Prefect Managed File Transfer

PyPI

Turn a prefect.io server into a managed file transfer solution. UI and Programatic creation of cron style jobs (aka Flows!) to upload and download files easily between servers. Support local, SFTP remotes plus any Cloud storage supported by rclone - so thats aws, azure, google, sharepoint, and many more out of the box.

Using prefect for managed file transfer means retries, logging, multi node and high availability come as standard - turning prefect into a reliable enterprise ready file transfer solution.
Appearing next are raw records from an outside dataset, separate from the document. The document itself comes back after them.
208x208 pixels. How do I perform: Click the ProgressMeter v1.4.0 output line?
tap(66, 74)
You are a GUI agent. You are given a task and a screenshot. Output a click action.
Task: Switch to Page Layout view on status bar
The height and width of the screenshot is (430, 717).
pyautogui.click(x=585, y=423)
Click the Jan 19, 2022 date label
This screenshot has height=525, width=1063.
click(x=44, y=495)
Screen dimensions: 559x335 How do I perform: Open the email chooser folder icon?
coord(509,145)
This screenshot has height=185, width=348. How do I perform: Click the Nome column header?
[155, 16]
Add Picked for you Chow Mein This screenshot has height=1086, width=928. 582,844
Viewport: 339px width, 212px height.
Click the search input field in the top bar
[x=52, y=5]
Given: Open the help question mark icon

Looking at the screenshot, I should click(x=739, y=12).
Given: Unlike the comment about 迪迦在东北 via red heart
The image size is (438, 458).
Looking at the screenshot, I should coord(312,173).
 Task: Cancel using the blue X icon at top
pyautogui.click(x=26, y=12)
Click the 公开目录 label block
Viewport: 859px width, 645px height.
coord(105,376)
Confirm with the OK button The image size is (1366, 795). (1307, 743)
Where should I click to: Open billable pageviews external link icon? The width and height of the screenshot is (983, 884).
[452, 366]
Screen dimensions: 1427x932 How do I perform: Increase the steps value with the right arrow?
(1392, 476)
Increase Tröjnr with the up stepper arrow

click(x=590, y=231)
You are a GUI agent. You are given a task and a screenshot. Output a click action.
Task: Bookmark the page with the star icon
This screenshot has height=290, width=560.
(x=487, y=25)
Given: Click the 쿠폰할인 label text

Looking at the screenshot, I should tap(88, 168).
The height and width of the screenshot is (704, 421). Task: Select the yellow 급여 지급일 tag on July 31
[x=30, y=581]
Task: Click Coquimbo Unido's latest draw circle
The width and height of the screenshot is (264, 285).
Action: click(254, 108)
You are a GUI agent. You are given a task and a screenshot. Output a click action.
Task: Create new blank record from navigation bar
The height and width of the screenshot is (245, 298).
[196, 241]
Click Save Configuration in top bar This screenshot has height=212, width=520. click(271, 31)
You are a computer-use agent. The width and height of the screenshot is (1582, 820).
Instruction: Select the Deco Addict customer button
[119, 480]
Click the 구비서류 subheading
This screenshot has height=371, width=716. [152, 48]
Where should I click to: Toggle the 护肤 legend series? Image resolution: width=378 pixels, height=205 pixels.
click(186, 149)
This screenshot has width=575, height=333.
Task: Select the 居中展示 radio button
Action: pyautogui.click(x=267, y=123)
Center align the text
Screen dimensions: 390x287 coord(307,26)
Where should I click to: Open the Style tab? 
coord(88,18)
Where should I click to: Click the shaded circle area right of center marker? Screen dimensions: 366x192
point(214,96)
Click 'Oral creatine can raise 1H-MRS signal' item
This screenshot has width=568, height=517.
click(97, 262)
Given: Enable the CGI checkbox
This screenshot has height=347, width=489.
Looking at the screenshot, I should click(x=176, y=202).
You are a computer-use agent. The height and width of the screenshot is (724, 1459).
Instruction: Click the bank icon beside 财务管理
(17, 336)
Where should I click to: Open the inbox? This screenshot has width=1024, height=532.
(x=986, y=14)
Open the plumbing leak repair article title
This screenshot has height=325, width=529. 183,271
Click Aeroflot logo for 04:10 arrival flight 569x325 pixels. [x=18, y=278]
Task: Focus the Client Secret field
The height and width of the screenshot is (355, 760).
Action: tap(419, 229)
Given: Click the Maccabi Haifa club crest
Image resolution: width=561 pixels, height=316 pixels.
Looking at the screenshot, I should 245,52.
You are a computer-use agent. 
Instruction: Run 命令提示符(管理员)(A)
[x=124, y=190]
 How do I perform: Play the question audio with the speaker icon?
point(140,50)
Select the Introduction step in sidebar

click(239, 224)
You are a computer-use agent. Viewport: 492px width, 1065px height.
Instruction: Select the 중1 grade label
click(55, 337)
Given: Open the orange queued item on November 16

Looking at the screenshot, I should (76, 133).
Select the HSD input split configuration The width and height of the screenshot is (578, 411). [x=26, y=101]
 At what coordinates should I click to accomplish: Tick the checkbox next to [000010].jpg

This package is not the fastest solution to move files around, but it prioritises reliability and ease of use, making it an excellent choice for replacing both quick cron job copy scripts and enterprise managed file transfer appliances.

Key features

  • Copy, move, and delete files between almost any storage system easily.
  • Reliable file operations with checksumming, file size checking etc.
  • Smart and safe moving - settings to allow/block overwriting and to only copy files if they are new or changed.
  • Unzip/Untar compressed folders after downloading them.
  • Repath files as you move them.
  • Complex filtering and ordering of files - by path, age, size etc. Pattern matching with regular expressions.
  • Leverage Prefect.IO built in scheduling and orchestration capabilities:
    • Transfer files on complex cron schedules
    • notifications on success/failure - slack, email, etc
    • Highly available server architecture - database server + multi-node workers and front ends.
  • Available as a PyPi package for integration into existing self hosted and cloud prefect deployments, and as a docker image/appiance

Example use cases:

  • Once per day SSH into my database server and copy the latest *.bkup file to a central storage location.
  • Monitor a local network share directory for new files and automatically upload them to a cloud storage bucket.
  • Schedule a weekly job to synchronize files between two remote servers.
  • Move log files from a SSH available web server older than 30 days to a cold storage location, then delete the originals.
  • Copy file yyyy-MM-dd.zip from a remote server, where yyyy-MM-dd matches todays date, to a local directory and then unzip it.
  • Download any file in an S3 bucket larger than 1GB and store it in a local directory.
  • Delete temporary files older than 7 days from a remote server to free up disk space.

Visit the full docs here.

Installation - Local

Install prefect-managedfiletransfer with pip. (Requires an installation of Python 3.10+.)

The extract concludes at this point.